Objective 1 –
Answer these questions about the graph traversal text:
(a) What are the two common means of processing nodes in a graph?
(b) What added requirement makes breadth-first traversals slightly harder to write than depth-first ones?
(c) In the test graphs, how many more nodes was each node connected to until the center layer?
Objective 2 – Can you write what comes next in the text on graph traversal, picking up after its final sentence?

Reading text –

In programming, a graph is any collection of connected data objects.

If that information was new to you, then I suggest you read this Wikipedia page: Graph (computer science), then read every page to which it links, then for each of those pages, also read every page to which they link. Come back to this page once the irony is apparent.

The two common means of processing nodes in a graph are depth-first and breadth-first traversal. Breadth-first graph traversals are normally slightly harder to write than depth-first traversals because we have the added requirement of a maintaining a FIFO queue to handle the nodes to be processed.

When all the nodes in the graph are Objective-C objects and an NSMutableArray is used to maintain the FIFO queue, what is the fastest way to traverse? I tested a few different approaches to see which would work best.

The graph used for testing

All my tests were on graphs where each node of the graph was connected to two more nodes until the center layer of the graph, at which point pairs of nodes were subsequently connected to a single node until the graph converged back to a single node.

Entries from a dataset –
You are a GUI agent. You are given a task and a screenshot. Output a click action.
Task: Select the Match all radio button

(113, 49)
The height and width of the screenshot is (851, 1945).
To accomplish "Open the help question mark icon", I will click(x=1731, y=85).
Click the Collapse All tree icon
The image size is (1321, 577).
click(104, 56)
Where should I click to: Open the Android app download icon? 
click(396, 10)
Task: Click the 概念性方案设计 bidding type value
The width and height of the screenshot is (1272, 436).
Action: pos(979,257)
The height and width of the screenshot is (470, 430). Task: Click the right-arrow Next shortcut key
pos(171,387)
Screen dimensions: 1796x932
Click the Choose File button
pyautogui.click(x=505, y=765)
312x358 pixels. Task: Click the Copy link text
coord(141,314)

Task response 1 –
(a) Depth-first and breadth-first traversal.
(b) Maintaining a FIFO queue to handle the nodes to be processed.
(c) Two.

Task response 2 –
An example of this graph structure (shown horizontally so layers are aligned in columns) with two increasing layers and two decreasing layers is:

Since there are two increasing layers and two decreasing layers, I called this a "half-depth" of 2. I will refer to the size of all subsequent graphs by their "half-depth".

All nodes are objects of the following class:

@interface Node : NSObject { NSSet *linkedNodes; } @property (nonatomic, retain) NSSet *linkedNodes; @end

These classes don't store any useful information but that's not the point of these tests: I'm testing traversal performance only.

Initial approach

The basic algorithm is:

  1. create a set to track already-visited nodes
  2. create an array to queue nodes-to-process
  3. for every node (in order) in the nodes-to-process array:
    1. get the set of nodes linked to the current node
    2. exclude nodes that we've already visited from the linked set
    3. add non-excluded, linked nodes to the nodes-to-process array

The first code I wrote implementing this algorithm was:

NSMutableSet *visitedNodes = [NSMutableSet setWithObject:startingNode]; NSMutableArray *queue = [NSMutableArray arrayWithObject:startingNode]; while ([queue count] > 0) { NSMutableSet *newNodes = [[((Node *)[queue lastObject]).linkedNodes mutableCopy] autorelease]; [newNodes minusSet:visitedNodes]; [visitedNodes unionSet:newNodes]; [queue replaceObjectsInRange:NSMakeRange(0, 0) withObjectsFromArray:[newNodes allObjects]]; [queue removeLastObject]; }

This code uses NSMutableSet's own set-operators to exclude already visited nodes. It also pushes new objects onto the front of the queue and pops each node for processing off the end.

So, how did this approach perform? In a word: terrible — and it's the fault of -[NSMutableSet minusSet:].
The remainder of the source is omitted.